_What you should do_
Say whether each statement agrees with the passage on digital actors below. Answer yes or no, and quote the words of the passage that decide it. (a) Pacific Data Images is the firm behind the insects in Antz. (b) Some people expect realistic digital humans on-screen within the next ten years. (c) The Gepetto software was made for real-time 3D animation.

_Provided passage_
---
This scenario isn’t as far-fetched – or as far off – as it might once have seemed. In this case, the scientists in question are digital doctors: computer programmers developing the software needed to create a photorealistic digital actor, or ”synthespian.” Special-effects wizards have already created convincing digital dinosaurs and dolls, aliens and ants, stuntmen and superheroes. And the two biggest box office draws of the moment – The Mummy and a certain prequel that unfolds in a galaxy far, far away – showcase digital creatures.
So why not digital humans? Why not virtual stars?
”The digital actor has been the Holy Grail forever, since the dawn of 3-D computer animation,” says Brad Lewis, executive producer of visual effects and vice president of Pacific Data Images, the firm that gave life to insects in Antz. ”There’s always been someone trying to do a hand or a face or some aspect of a human being that looked real.”
Some say realistic digital humans will be on-screen within the next five years. These synthespians could be brand-new characters or reincarnations of old legends, long cold in the grave. One Hollywood producer, for instance, is planning a film that would resurrect martial-arts phenomenon Bruce Lee; another is reportedly working on a digital version of an aging screen star (rumored to be Marlon Brando), restoring his youth and making him a contender for a manly role. Another producer got permission to re-create the late George Burns in a film called The Best Man, and a California firm, Virtual Celebrity Productions, has obtained the rights to digitally reproduce a handful of stars, including Marlene Dietrich and W. C. Fields.
Hang on. Did I read that correctly? W.C. Fields? I can understand how Dietrich’s pictorial stillness might translate relatively easily to a digital avatar, but is there anyone less suited to a CGI resurrection by the pixel pixies than W.C. Fields?! Well, they gave it a go a few years back with the Gepetto software (nice puppet reference, there) for real-time 3D animation. I can’t say the results were ever going to replace the memory of the real thing, but that’s not really the point. These rumours and promises build anticipation, expectation, and a sense that something is at stake. The defiance of death, age and human inadequacies is just a cover story for the real business of special effects.
---
_Data lines_
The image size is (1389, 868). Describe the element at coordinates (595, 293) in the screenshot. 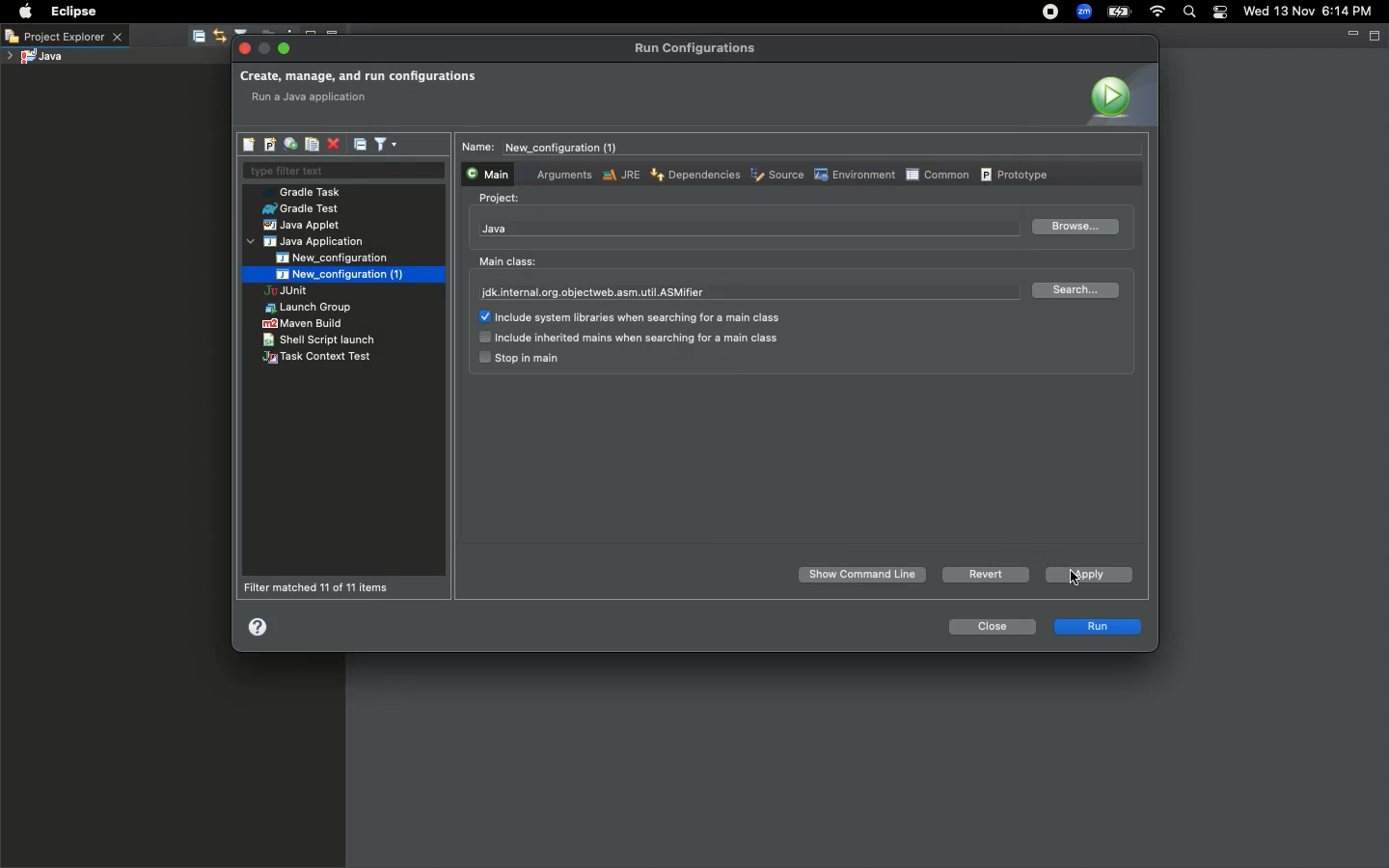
---
_Complete answer_
(a) Yes: "the firm that gave life to insects in Antz"
(b) No: "Some say realistic digital humans will be on-screen within the next five years."
(c) Yes: "the Gepetto software (nice puppet reference, there) for real-time 3D animation"